= Cas13 =

RNA-targeting CRISPR effector

Cas13 is a family of orthologous CRISPR-associated endonucleases that target RNA (unlike Cas9 and Cas12, which target DNA). Cas13 employs a single endonuclease to bind and cleave specific ssRNAs with sequence complementarity to a guide RNA. Cas13 performs two distinct ribonuclease functions: procession of its own CRISPR RNA and catalysis of target RNA cleavage. The system's specificity allows for the correction of mutations at the transcript level.

Cas13 remains bound to the target RNA and then cleaves other ssRNA molecules indiscriminately. This "collateral" trans-cleavage activity is exploited in the development of various diagnostic technologies. It has been used to efficiently repair KRAS-G12D mRNA in pancreatic cancer models while minimizing effects on healthy cells; adapted into tools such as the REPAIR platform, which edits RNA bases to treat genetic disorders, including Usher syndrome, in animal models; and utilized in diagnostic platforms like SHERLOCK to detect pathogens, tumor DNA, and viral variants with high sensitivity. Other biotechnological applications of Cas13 have included RNA imaging, phage genome engineering, and transient or isoform-specific gene regulation.

== History ==
In 2016, researchers in Feng Zhang's group at MIT and the Broad Institute characterized the nuclease Cas13a (formerly C2c2) from the bacterium Leptotrichia shahii. Its collateral cleavage activity is central to several diagnostic technologies.

In 2018, a team led by Silvana Konermann and Patrick Hsu at the Salk Institute identified Cas13d, a compact subclass of RNA-targeting CRISPR effectors. An engineered variant of Ruminococcus flavefaciens Cas13d, named CasRx, demonstrated high efficiency and specificity in human cells compared to RNA interference. CasRx can be packaged into adeno-associated virus (AAV) vectors for transcriptome engineering and gene therapy.

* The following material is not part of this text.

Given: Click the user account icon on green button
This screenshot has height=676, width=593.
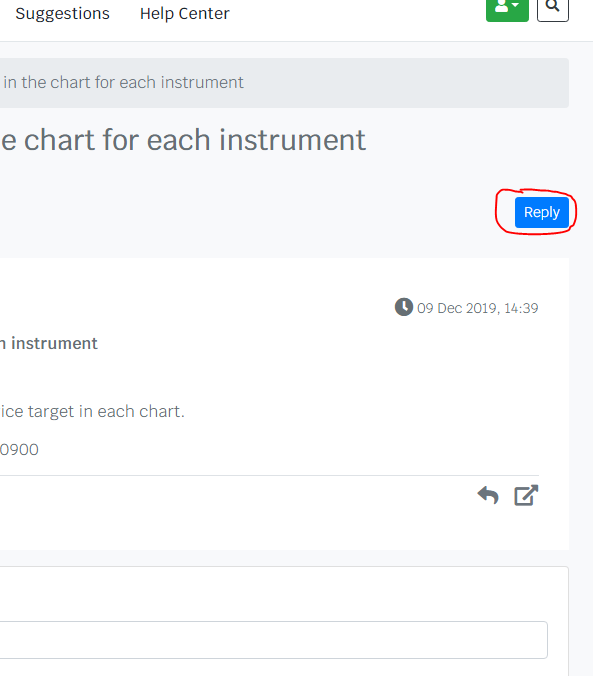Looking at the screenshot, I should [x=502, y=6].
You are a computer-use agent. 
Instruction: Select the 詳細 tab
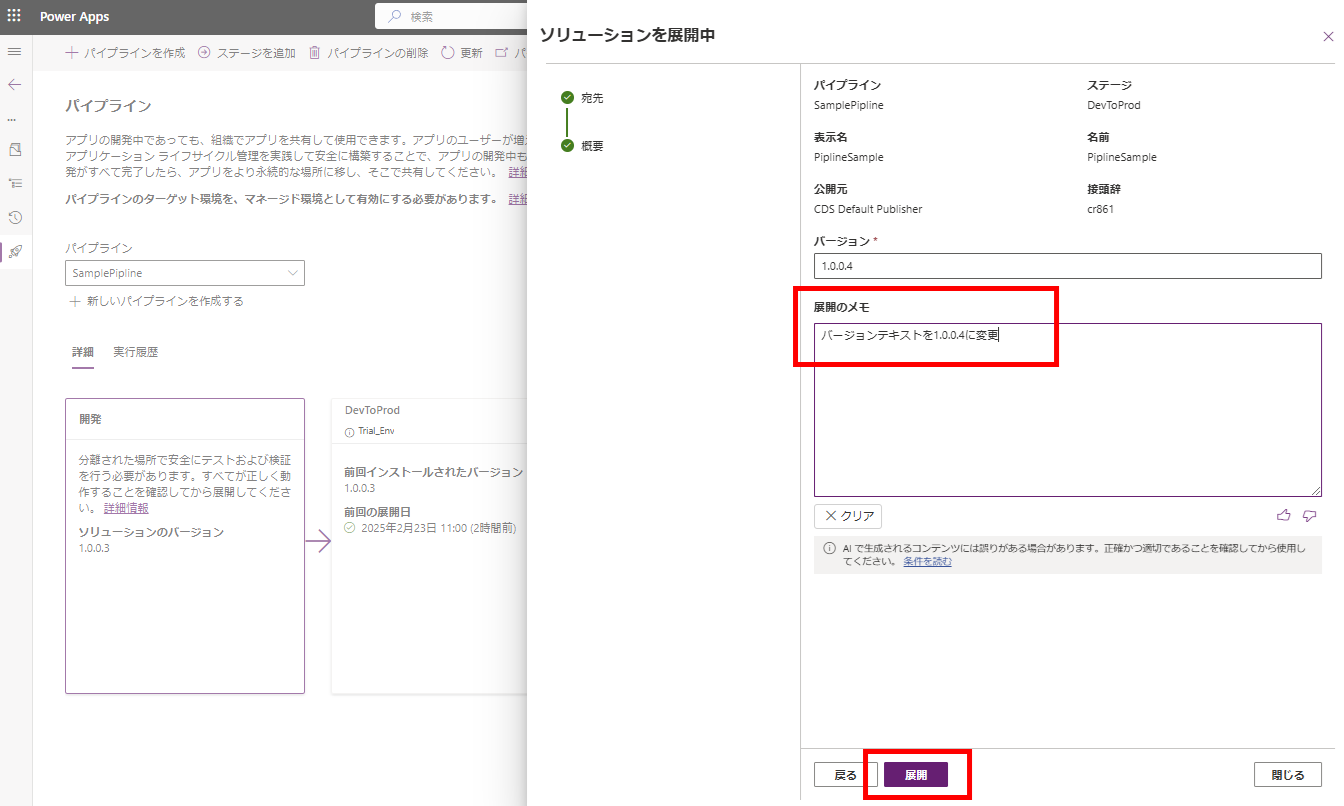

In 2021, researchers characterized miniature Cas13 protein variants, Cas13X and Cas13Y. Studies using the SARS-CoV-2 N gene sequence as a target showed that mCas13, when coupled with RT-LAMP, detected SARS-CoV-2 in synthetic and clinical samples with high sensitivity and specificity, comparable to RT-qPCR.

== Applications ==

Cas13 has been adapted to function as an RNA editor capable of correcting mutations without modifying DNA. The REPAIR system utilizes a catalytically inactive Cas13 (dCas13) that binds target RNA without cleaving it. This dCas13 is fused to the catalytic domain of ADAR2, an enzyme that converts adenosine (A) to inosine (I), which is interpreted by the cellular machinery as guanosine (G). This complex can be guided to specific mRNA locations to correct disease-causing mutations.

When combined with a high-fidelity ADAR2 variant, the REPAIR system has demonstrated the ability to edit targets with minimal off-target effects. In murine models of Usher syndrome, the dCas13–ADAR system, delivered via viral vectors, restored usherin protein levels, corrected defective transcripts, and improved vision. These results indicate that Cas13-mediated RNA editing may offer a viable approach for treating genetic disorders.

Further refinements have led to the development of "dead" Cas13b, which retains binding capabilities but lacks cleavage activity. Paired with a guide RNA that includes a specific A-to-C mismatch at the target site, this system directs the ADAR2 enzyme to edit a single base. Initial tests in human cells showed reliable editing within a 30-nucleotide window with significant precision.